* **Work instructions**
The data below is to be returned in full and exactly.

* **Records shown**

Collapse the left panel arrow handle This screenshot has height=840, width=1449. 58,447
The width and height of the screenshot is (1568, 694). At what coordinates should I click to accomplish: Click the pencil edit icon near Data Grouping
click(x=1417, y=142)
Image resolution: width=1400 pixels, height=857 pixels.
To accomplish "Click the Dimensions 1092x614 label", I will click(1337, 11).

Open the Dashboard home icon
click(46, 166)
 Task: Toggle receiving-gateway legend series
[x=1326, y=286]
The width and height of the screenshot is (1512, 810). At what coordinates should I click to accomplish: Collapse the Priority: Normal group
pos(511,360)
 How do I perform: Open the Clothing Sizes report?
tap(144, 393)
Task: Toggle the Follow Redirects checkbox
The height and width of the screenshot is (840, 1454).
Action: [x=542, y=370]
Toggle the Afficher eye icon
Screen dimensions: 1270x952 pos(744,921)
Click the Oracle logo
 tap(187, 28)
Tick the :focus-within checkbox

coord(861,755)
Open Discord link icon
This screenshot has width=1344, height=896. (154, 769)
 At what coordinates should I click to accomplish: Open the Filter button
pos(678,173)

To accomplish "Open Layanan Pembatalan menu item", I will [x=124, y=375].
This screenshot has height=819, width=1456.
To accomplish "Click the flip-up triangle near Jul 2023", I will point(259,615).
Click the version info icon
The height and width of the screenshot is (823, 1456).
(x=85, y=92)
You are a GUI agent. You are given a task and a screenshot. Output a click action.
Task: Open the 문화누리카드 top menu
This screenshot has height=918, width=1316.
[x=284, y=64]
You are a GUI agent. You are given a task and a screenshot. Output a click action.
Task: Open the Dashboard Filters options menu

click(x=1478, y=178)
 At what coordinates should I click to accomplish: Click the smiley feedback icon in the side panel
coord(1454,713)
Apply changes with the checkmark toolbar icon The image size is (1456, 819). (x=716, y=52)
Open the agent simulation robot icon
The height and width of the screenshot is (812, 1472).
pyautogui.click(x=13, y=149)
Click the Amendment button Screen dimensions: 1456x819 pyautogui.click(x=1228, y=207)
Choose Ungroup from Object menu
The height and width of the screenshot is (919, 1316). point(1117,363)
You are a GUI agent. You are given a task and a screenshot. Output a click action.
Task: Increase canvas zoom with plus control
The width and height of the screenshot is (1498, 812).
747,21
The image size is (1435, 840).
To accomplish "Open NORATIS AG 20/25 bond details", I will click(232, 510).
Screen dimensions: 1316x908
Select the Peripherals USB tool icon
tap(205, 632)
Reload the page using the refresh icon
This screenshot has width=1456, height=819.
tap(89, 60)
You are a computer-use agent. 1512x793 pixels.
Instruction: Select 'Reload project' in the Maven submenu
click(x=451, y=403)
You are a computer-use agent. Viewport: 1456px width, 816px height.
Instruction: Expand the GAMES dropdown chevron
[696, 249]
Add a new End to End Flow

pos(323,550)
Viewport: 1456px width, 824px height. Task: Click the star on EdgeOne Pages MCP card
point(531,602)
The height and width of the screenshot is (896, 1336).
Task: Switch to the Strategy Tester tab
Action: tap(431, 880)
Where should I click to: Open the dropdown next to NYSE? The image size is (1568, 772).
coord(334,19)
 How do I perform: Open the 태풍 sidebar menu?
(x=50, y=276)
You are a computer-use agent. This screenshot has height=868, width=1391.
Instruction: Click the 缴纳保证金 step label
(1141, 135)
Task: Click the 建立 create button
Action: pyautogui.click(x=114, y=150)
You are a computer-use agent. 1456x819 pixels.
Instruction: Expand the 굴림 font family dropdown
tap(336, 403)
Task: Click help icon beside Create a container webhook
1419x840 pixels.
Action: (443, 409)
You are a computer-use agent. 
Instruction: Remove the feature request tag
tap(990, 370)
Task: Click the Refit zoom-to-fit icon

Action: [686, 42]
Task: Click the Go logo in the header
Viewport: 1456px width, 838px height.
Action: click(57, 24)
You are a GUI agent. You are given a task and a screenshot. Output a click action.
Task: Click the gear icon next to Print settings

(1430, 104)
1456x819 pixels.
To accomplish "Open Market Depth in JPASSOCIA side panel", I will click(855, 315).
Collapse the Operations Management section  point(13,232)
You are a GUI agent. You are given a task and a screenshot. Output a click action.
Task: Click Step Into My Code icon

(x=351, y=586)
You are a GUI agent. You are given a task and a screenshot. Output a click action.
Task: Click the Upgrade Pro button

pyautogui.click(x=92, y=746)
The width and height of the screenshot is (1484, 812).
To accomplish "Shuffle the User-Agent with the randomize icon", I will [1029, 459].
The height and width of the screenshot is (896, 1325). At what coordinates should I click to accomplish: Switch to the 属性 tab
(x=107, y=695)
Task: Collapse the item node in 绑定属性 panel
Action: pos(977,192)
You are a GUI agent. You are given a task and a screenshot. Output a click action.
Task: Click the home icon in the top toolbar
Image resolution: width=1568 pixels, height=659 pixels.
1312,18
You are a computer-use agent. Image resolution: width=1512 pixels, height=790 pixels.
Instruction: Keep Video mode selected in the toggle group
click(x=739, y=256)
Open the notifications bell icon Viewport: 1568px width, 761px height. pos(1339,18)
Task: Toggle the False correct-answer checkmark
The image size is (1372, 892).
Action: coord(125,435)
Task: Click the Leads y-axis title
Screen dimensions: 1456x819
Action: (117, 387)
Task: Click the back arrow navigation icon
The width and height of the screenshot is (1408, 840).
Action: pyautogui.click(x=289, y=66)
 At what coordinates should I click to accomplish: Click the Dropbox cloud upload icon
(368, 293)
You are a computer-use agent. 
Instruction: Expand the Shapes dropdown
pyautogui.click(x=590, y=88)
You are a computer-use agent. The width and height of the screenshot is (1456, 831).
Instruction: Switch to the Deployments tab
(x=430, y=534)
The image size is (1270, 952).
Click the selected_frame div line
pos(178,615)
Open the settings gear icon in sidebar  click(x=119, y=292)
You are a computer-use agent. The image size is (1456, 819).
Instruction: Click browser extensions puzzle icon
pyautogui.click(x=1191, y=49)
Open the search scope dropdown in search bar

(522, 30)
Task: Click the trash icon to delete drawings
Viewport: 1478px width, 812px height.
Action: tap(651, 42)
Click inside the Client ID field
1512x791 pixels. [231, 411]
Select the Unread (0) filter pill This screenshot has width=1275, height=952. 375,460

* **Result below**
Collapse the left panel arrow handle This screenshot has height=840, width=1449. 58,447
The width and height of the screenshot is (1568, 694). At what coordinates should I click to accomplish: Click the pencil edit icon near Data Grouping
click(x=1417, y=142)
Image resolution: width=1400 pixels, height=857 pixels.
To accomplish "Click the Dimensions 1092x614 label", I will click(1337, 11).

Open the Dashboard home icon
click(46, 166)
 Task: Toggle receiving-gateway legend series
[x=1326, y=286]
The width and height of the screenshot is (1512, 810). At what coordinates should I click to accomplish: Collapse the Priority: Normal group
pos(511,360)
 How do I perform: Open the Clothing Sizes report?
tap(144, 393)
Task: Toggle the Follow Redirects checkbox
The height and width of the screenshot is (840, 1454).
Action: [x=542, y=370]
Toggle the Afficher eye icon
Screen dimensions: 1270x952 pos(744,921)
Click the Oracle logo
 tap(187, 28)
Tick the :focus-within checkbox

coord(861,755)
Open Discord link icon
This screenshot has width=1344, height=896. (154, 769)
 At what coordinates should I click to accomplish: Open the Filter button
pos(678,173)

To accomplish "Open Layanan Pembatalan menu item", I will [x=124, y=375].
This screenshot has height=819, width=1456.
To accomplish "Click the flip-up triangle near Jul 2023", I will point(259,615).
Click the version info icon
The height and width of the screenshot is (823, 1456).
(x=85, y=92)
You are a GUI agent. You are given a task and a screenshot. Output a click action.
Task: Open the 문화누리카드 top menu
This screenshot has height=918, width=1316.
[x=284, y=64]
You are a GUI agent. You are given a task and a screenshot. Output a click action.
Task: Open the Dashboard Filters options menu

click(x=1478, y=178)
 At what coordinates should I click to accomplish: Click the smiley feedback icon in the side panel
coord(1454,713)
Apply changes with the checkmark toolbar icon The image size is (1456, 819). (x=716, y=52)
Open the agent simulation robot icon
The height and width of the screenshot is (812, 1472).
pyautogui.click(x=13, y=149)
Click the Amendment button Screen dimensions: 1456x819 pyautogui.click(x=1228, y=207)
Choose Ungroup from Object menu
The height and width of the screenshot is (919, 1316). point(1117,363)
You are a GUI agent. You are given a task and a screenshot. Output a click action.
Task: Increase canvas zoom with plus control
The width and height of the screenshot is (1498, 812).
747,21
The image size is (1435, 840).
To accomplish "Open NORATIS AG 20/25 bond details", I will click(232, 510).
Screen dimensions: 1316x908
Select the Peripherals USB tool icon
tap(205, 632)
Reload the page using the refresh icon
This screenshot has width=1456, height=819.
tap(89, 60)
You are a computer-use agent. 1512x793 pixels.
Instruction: Select 'Reload project' in the Maven submenu
click(x=451, y=403)
You are a computer-use agent. Viewport: 1456px width, 816px height.
Instruction: Expand the GAMES dropdown chevron
[696, 249]
Add a new End to End Flow

pos(323,550)
Viewport: 1456px width, 824px height. Task: Click the star on EdgeOne Pages MCP card
point(531,602)
The height and width of the screenshot is (896, 1336).
Task: Switch to the Strategy Tester tab
Action: tap(431, 880)
Where should I click to: Open the dropdown next to NYSE? The image size is (1568, 772).
coord(334,19)
 How do I perform: Open the 태풍 sidebar menu?
(x=50, y=276)
You are a computer-use agent. This screenshot has height=868, width=1391.
Instruction: Click the 缴纳保证金 step label
(1141, 135)
Task: Click the 建立 create button
Action: pyautogui.click(x=114, y=150)
You are a computer-use agent. 1456x819 pixels.
Instruction: Expand the 굴림 font family dropdown
tap(336, 403)
Task: Click help icon beside Create a container webhook
1419x840 pixels.
Action: (443, 409)
You are a computer-use agent. 
Instruction: Remove the feature request tag
tap(990, 370)
Task: Click the Refit zoom-to-fit icon

Action: [686, 42]
Task: Click the Go logo in the header
Viewport: 1456px width, 838px height.
Action: click(57, 24)
You are a GUI agent. You are given a task and a screenshot. Output a click action.
Task: Click the gear icon next to Print settings

(1430, 104)
1456x819 pixels.
To accomplish "Open Market Depth in JPASSOCIA side panel", I will click(855, 315).
Collapse the Operations Management section  point(13,232)
You are a GUI agent. You are given a task and a screenshot. Output a click action.
Task: Click Step Into My Code icon

(x=351, y=586)
You are a GUI agent. You are given a task and a screenshot. Output a click action.
Task: Click the Upgrade Pro button

pyautogui.click(x=92, y=746)
The width and height of the screenshot is (1484, 812).
To accomplish "Shuffle the User-Agent with the randomize icon", I will [1029, 459].
The height and width of the screenshot is (896, 1325). At what coordinates should I click to accomplish: Switch to the 属性 tab
(x=107, y=695)
Task: Collapse the item node in 绑定属性 panel
Action: pos(977,192)
You are a GUI agent. You are given a task and a screenshot. Output a click action.
Task: Click the home icon in the top toolbar
Image resolution: width=1568 pixels, height=659 pixels.
1312,18
You are a computer-use agent. Image resolution: width=1512 pixels, height=790 pixels.
Instruction: Keep Video mode selected in the toggle group
click(x=739, y=256)
Open the notifications bell icon Viewport: 1568px width, 761px height. pos(1339,18)
Task: Toggle the False correct-answer checkmark
The image size is (1372, 892).
Action: coord(125,435)
Task: Click the Leads y-axis title
Screen dimensions: 1456x819
Action: (117, 387)
Task: Click the back arrow navigation icon
The width and height of the screenshot is (1408, 840).
Action: pyautogui.click(x=289, y=66)
 At what coordinates should I click to accomplish: Click the Dropbox cloud upload icon
(368, 293)
You are a computer-use agent. 
Instruction: Expand the Shapes dropdown
pyautogui.click(x=590, y=88)
You are a computer-use agent. The width and height of the screenshot is (1456, 831).
Instruction: Switch to the Deployments tab
(x=430, y=534)
The image size is (1270, 952).
Click the selected_frame div line
pos(178,615)
Open the settings gear icon in sidebar  click(x=119, y=292)
You are a computer-use agent. The image size is (1456, 819).
Instruction: Click browser extensions puzzle icon
pyautogui.click(x=1191, y=49)
Open the search scope dropdown in search bar

(522, 30)
Task: Click the trash icon to delete drawings
Viewport: 1478px width, 812px height.
Action: tap(651, 42)
Click inside the Client ID field
1512x791 pixels. [231, 411]
Select the Unread (0) filter pill This screenshot has width=1275, height=952. 375,460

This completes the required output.